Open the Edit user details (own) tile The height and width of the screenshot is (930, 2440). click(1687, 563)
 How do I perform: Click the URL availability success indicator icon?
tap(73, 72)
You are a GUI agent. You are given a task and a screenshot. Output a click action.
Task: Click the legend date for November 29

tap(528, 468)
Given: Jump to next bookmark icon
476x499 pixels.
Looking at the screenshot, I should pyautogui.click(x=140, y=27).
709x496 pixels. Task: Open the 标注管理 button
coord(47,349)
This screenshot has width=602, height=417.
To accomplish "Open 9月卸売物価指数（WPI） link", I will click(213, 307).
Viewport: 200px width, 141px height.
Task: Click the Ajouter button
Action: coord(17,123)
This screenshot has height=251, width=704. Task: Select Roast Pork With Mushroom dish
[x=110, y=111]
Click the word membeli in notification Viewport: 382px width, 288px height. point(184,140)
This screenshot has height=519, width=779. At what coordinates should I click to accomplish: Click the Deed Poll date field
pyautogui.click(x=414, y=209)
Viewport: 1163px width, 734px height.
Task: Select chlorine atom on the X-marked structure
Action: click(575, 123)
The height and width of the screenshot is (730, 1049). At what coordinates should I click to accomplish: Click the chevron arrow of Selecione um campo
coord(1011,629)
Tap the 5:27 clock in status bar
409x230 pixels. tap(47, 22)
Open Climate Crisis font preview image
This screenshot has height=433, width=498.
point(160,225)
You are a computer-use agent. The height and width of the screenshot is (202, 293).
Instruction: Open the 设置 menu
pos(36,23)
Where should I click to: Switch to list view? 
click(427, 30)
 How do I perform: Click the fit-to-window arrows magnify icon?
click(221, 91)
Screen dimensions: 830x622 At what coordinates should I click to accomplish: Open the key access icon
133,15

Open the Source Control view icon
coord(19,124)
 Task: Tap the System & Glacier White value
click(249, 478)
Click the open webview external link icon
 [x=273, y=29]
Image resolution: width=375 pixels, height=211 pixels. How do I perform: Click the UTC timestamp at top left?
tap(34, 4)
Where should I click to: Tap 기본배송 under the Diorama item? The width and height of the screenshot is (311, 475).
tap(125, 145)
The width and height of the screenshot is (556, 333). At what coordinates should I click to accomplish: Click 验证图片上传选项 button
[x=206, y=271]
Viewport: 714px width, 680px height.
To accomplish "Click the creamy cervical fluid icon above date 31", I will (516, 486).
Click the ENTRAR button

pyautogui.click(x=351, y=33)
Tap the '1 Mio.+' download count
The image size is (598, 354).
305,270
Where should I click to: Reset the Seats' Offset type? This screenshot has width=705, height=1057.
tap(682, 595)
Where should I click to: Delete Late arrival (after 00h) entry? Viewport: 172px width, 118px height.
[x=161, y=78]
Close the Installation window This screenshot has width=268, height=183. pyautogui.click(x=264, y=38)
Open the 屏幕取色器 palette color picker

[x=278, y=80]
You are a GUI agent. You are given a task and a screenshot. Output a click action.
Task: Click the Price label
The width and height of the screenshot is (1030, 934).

● ● ● ●

WORK INSTRUCTION →
What you output must be the lines from the opening of the material above up to and including the line with "You are a computer-use", reproduced exactly.

TASK OUTPUT →
Open the Edit user details (own) tile The height and width of the screenshot is (930, 2440). click(1687, 563)
 How do I perform: Click the URL availability success indicator icon?
tap(73, 72)
You are a GUI agent. You are given a task and a screenshot. Output a click action.
Task: Click the legend date for November 29

tap(528, 468)
Given: Jump to next bookmark icon
476x499 pixels.
Looking at the screenshot, I should pyautogui.click(x=140, y=27).
709x496 pixels. Task: Open the 标注管理 button
coord(47,349)
This screenshot has width=602, height=417.
To accomplish "Open 9月卸売物価指数（WPI） link", I will click(213, 307).
Viewport: 200px width, 141px height.
Task: Click the Ajouter button
Action: coord(17,123)
This screenshot has height=251, width=704. Task: Select Roast Pork With Mushroom dish
[x=110, y=111]
Click the word membeli in notification Viewport: 382px width, 288px height. point(184,140)
This screenshot has height=519, width=779. At what coordinates should I click to accomplish: Click the Deed Poll date field
pyautogui.click(x=414, y=209)
Viewport: 1163px width, 734px height.
Task: Select chlorine atom on the X-marked structure
Action: click(575, 123)
The height and width of the screenshot is (730, 1049). At what coordinates should I click to accomplish: Click the chevron arrow of Selecione um campo
coord(1011,629)
Tap the 5:27 clock in status bar
409x230 pixels. tap(47, 22)
Open Climate Crisis font preview image
This screenshot has height=433, width=498.
point(160,225)
You are a computer-use agent. The height and width of the screenshot is (202, 293).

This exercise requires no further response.